Exercise material ->
• • • • • • •

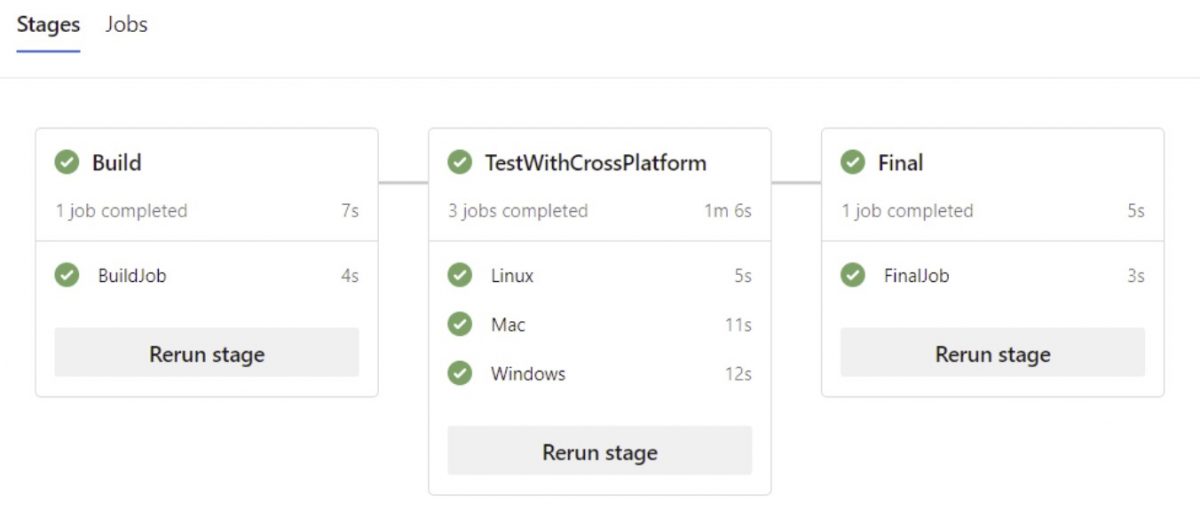Open the BuildJob job entry

207,275
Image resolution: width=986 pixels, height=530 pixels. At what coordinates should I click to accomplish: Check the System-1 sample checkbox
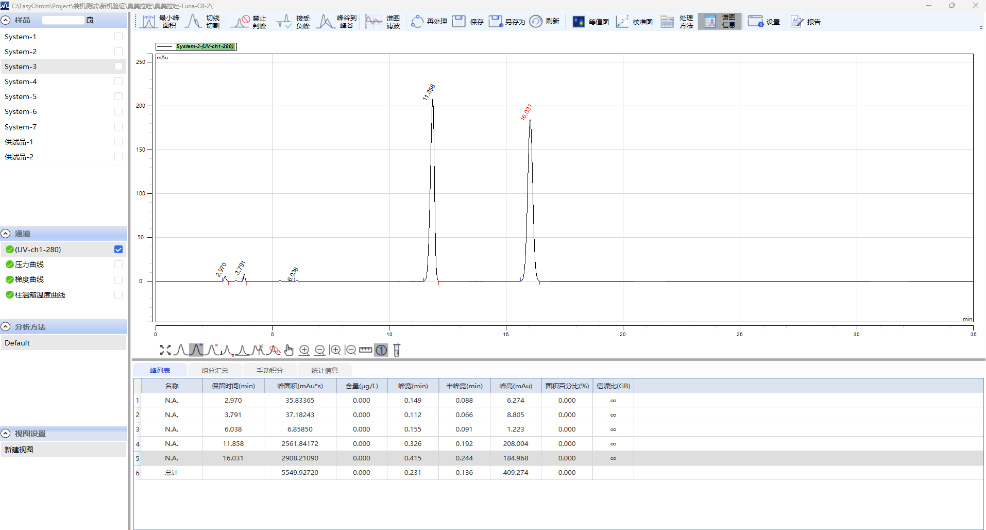pos(119,37)
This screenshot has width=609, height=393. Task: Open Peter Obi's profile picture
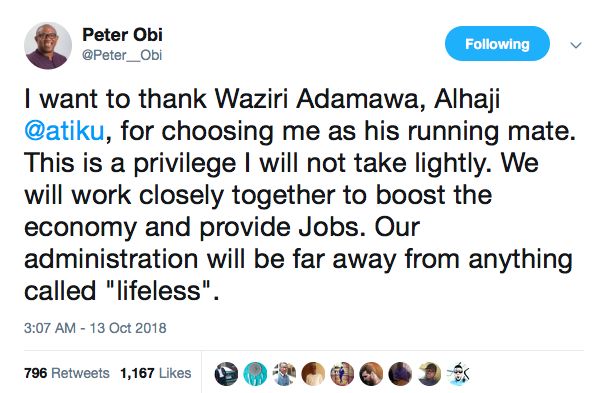pyautogui.click(x=48, y=46)
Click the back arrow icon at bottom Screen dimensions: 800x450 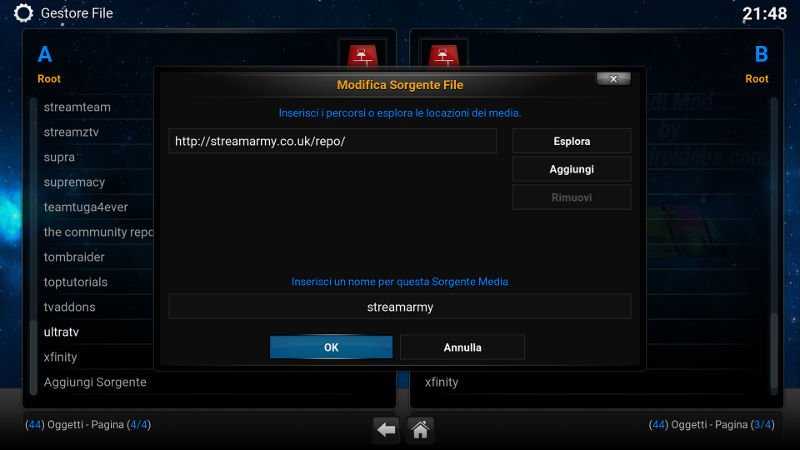point(386,430)
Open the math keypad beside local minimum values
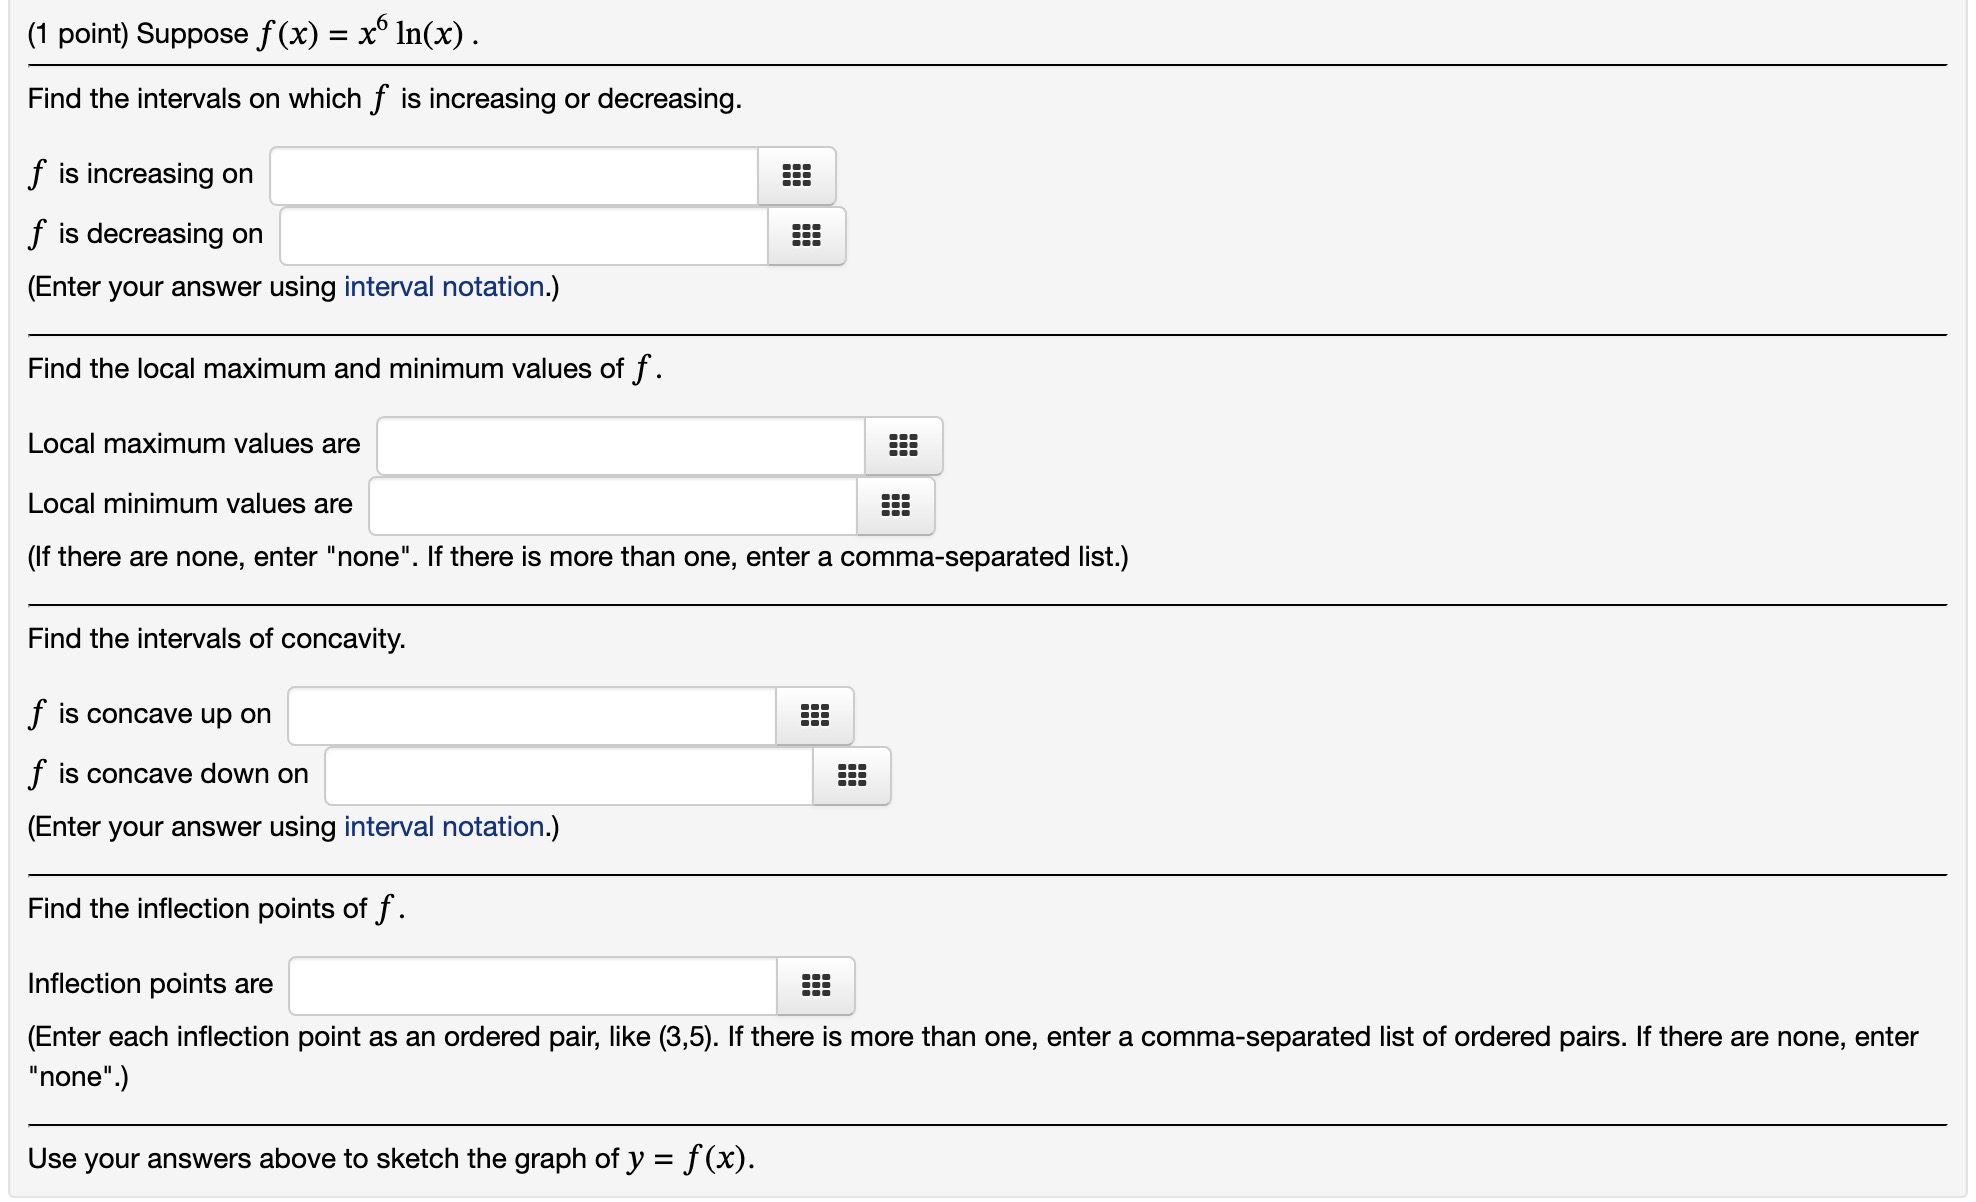The image size is (1976, 1202). pyautogui.click(x=895, y=506)
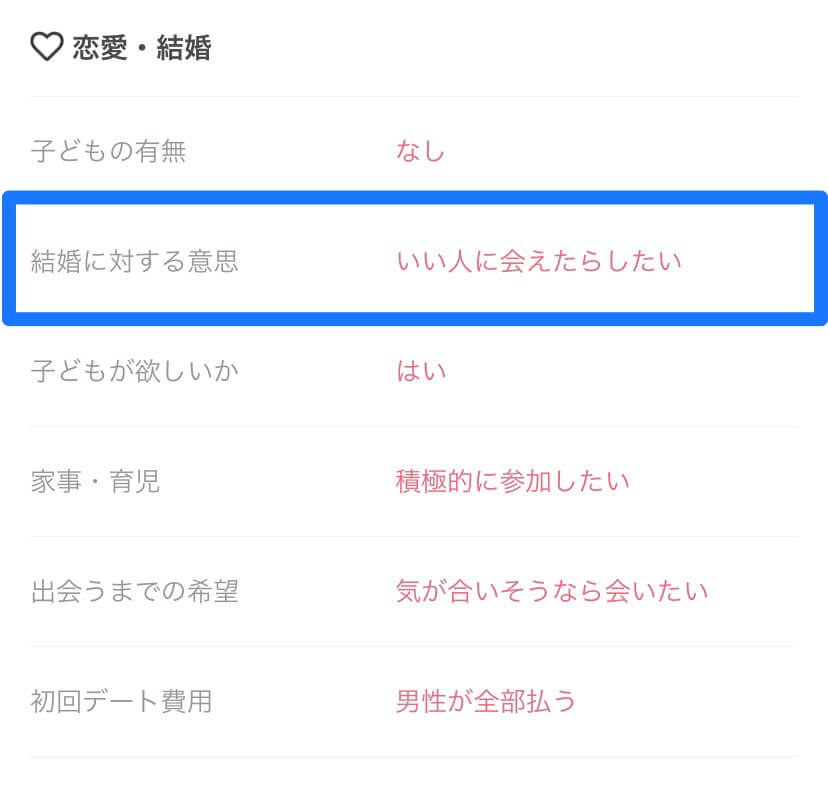Select the 恋愛・結婚 section heading
The height and width of the screenshot is (802, 828).
[142, 48]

• • • • • • •

Task -> Restate word for word, and only, the lines from the line that contains "Open the math" through the end of the data, both included; pictures are not part of the copy.

Solution ->
Open the math keypad beside local minimum values
The image size is (1976, 1202). pyautogui.click(x=895, y=506)
Select the 恋愛・結婚 section heading
The height and width of the screenshot is (802, 828).
[142, 48]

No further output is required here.